Thursday, June 4, 2015

We're Not So Bad

For all the differences between the devoutly religious and Ayn Rand-type social Darwinists, they seem to have a certain narrative in common: that human nature is selfish, unsympathetic, and downright cold. For the capitalist social Darwinists, this is the justification for sweeping away all sorts of social welfare programs and having an every-man-for-himself style free market--it's only natural, after all. For the fervently religious, it's why people need some kind of divinely sanctioned morality to live by, lest they succumb to their sinister inner nature and care only about themselves.

It's not just these two groups that have this conception, either; the popular consensus really does seem to be that human nature is pretty brutal. For liberals, it's why we need economic regulations. For conservatives, it's why we need to be tough on crime and value deterrence over rehabilitation. Even I've put out a couple blog posts that paint a less-than-glowing image of human nature.

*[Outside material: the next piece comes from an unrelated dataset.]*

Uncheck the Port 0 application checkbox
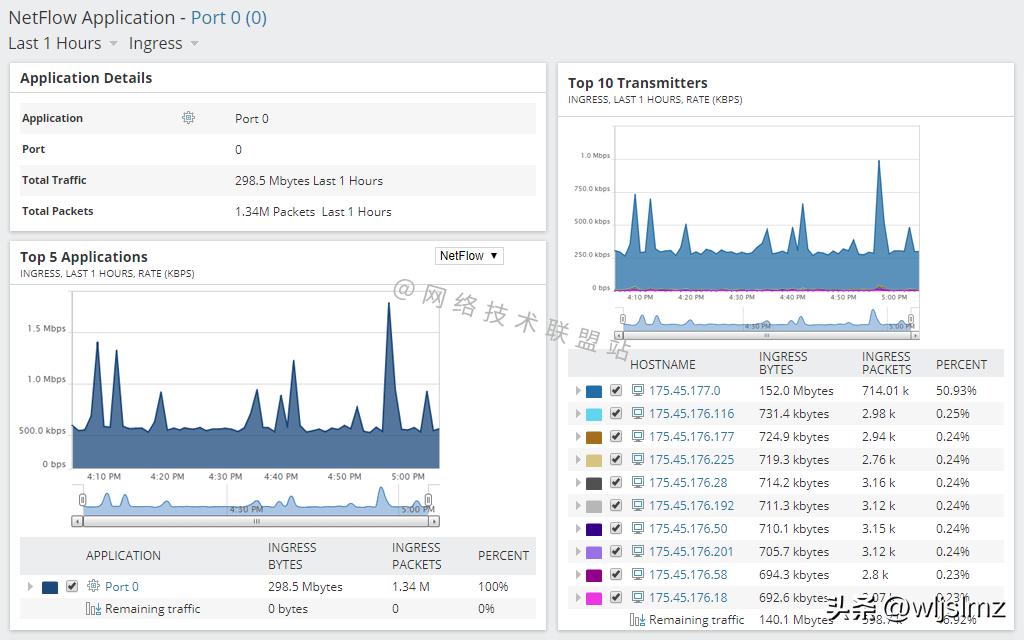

And it's not that this conception is entirely wrong; sure, people can be selfish, cold, brutal, and downright monstrous. We see examples of that all the time in the news, from ISIS to Israel-Palestine to the chilling dispassion of those running large corporations to the lives of their workers and customers. But what we overlook is that we also see people working together for their mutual benefit, and even going out of their way to help others, on a daily basis. Often it's something small--holding the door for another person or letting them switch lanes in front of you in a traffic jam. But it's not insignificant.

And, although I've used the term "social Darwinist," it's really not quite appropriate seeing that Darwin himself called the human capacity for sympathy toward others "the noblest part of our nature." Zoologist and evolutionary theorist Peter Kropotkin also argued that mutual aid is the most important factor in evolution:
Peter Kropotkin (from Wikimedia)

"There is an immense amount of warfare and extermination going on amidst various species; there is, at the same time, as much, or perhaps even more, of mutual support, mutual aid, and mutual defense...Sociability is as much a law of nature as mutual struggle."
So it's not just some idealistic idea that the human species has a natural capacity for cooperating and sympathy with one another; rather, those things really are every bit as natural as competition and cruelty.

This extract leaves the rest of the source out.